Segment Start: Selected text

Do you own an HP laptop? Then it may be silently recording everything you are typing on your keyboard. Yes, a security researcher named ZwClose, discovered a keylogger in several Hewlett-Packard (HP) laptops that could allow hackers to record your every keystroke and steal sensitive data, including passwords.
The keylogger, which actually was a debug trace has been identified with certain versions of Synaptics touchpad drivers that ships with HP notebook computers, leaving more than 460 HP Notebook models vulnerable to hackers.
The security researcher was looking for the driver to see if he could adjust the backlighting of HP laptop keyboards. Then, a line in the SynTP.sys keyboard driver caught his attention. More digging into it showed him that the driver “saved scan codes to a WPP trace” (Windows software trace preprocessor).
Although the keylogger component is disabled by default, hackers can make use of available open source tools for bypassing User Account Control (UAC) prompts to enable built-in keylogger “by setting a registry value.”

Segment End: Selected text
Segment Start: Stored data

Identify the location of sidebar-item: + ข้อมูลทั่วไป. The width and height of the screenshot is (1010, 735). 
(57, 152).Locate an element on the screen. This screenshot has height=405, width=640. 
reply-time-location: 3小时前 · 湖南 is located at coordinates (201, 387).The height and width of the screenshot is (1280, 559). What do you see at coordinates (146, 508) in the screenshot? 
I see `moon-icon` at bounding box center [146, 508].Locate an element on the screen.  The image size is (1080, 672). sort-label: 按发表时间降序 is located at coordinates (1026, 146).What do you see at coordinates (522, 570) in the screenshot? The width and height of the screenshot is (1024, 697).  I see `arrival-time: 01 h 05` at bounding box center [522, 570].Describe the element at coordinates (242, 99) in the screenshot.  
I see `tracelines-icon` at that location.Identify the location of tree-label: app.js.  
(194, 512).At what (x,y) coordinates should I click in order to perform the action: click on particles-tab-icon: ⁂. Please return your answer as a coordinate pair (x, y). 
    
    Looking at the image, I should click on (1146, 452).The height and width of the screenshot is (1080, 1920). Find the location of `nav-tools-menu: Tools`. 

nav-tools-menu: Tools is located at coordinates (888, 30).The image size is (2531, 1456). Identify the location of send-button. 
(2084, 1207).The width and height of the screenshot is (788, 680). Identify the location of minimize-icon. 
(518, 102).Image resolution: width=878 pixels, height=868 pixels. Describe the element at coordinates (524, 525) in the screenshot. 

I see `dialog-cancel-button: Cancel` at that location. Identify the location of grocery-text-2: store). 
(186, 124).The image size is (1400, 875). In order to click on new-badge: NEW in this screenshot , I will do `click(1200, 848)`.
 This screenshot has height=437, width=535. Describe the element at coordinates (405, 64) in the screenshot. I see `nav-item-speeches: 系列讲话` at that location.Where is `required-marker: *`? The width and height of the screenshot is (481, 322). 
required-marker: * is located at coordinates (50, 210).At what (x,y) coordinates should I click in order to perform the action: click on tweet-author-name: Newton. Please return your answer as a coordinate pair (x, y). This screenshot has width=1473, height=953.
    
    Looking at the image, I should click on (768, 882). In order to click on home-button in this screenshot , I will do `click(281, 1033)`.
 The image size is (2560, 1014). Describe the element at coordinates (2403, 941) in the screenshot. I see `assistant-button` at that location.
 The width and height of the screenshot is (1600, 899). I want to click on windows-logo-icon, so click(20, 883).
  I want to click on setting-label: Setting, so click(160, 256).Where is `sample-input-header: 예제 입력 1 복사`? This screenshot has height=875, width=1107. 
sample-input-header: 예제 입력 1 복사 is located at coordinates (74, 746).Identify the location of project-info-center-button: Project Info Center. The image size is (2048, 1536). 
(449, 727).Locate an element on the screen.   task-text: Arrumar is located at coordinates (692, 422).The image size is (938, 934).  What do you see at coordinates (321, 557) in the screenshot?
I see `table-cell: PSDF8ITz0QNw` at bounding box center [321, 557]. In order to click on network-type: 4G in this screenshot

Segment End: Stored data

Assigned task A =
In the text about the HP laptop keylogger, what does the text give as the reason more than 460 HP notebook models are left vulnerable? Answer in one to three sentences.
Assigned task B =
Continue the text about the HP laptop keylogger, picking up after its final sentence.

Exercise response A =
Certain versions of the Synaptics touchpad drivers that ship with HP notebook computers contain the keylogger. The keylogger is actually a debug trace, and the drivers' presence on these machines leaves more than 460 HP notebook models open to hackers.

Exercise response B =
Here’s the location of the registry key:
HKLM\Software\Synaptics\%ProductName%
HKLM\Software\Synaptics\%ProductName%\Default
The researcher reported the keylogger component to HP, and the company acknowledged the presence of keylogger, saying it was actually “a debug trace” which was left accidentally but has now been removed.
To address the potential security vulnerability, HP had released an update that removes the trace. The list of affected HP models and fixed drivers can be found at the HP Support website. The update also available via Windows update.
This is not the first time when a keylogger is found to be lurking on HP computers. In May this year, HP had to issue a fix after researchers discovered a keylogger monitoring keystrokes in an audio driver package installed on nearly 30 models of HP computers and storing them in a human-readable file.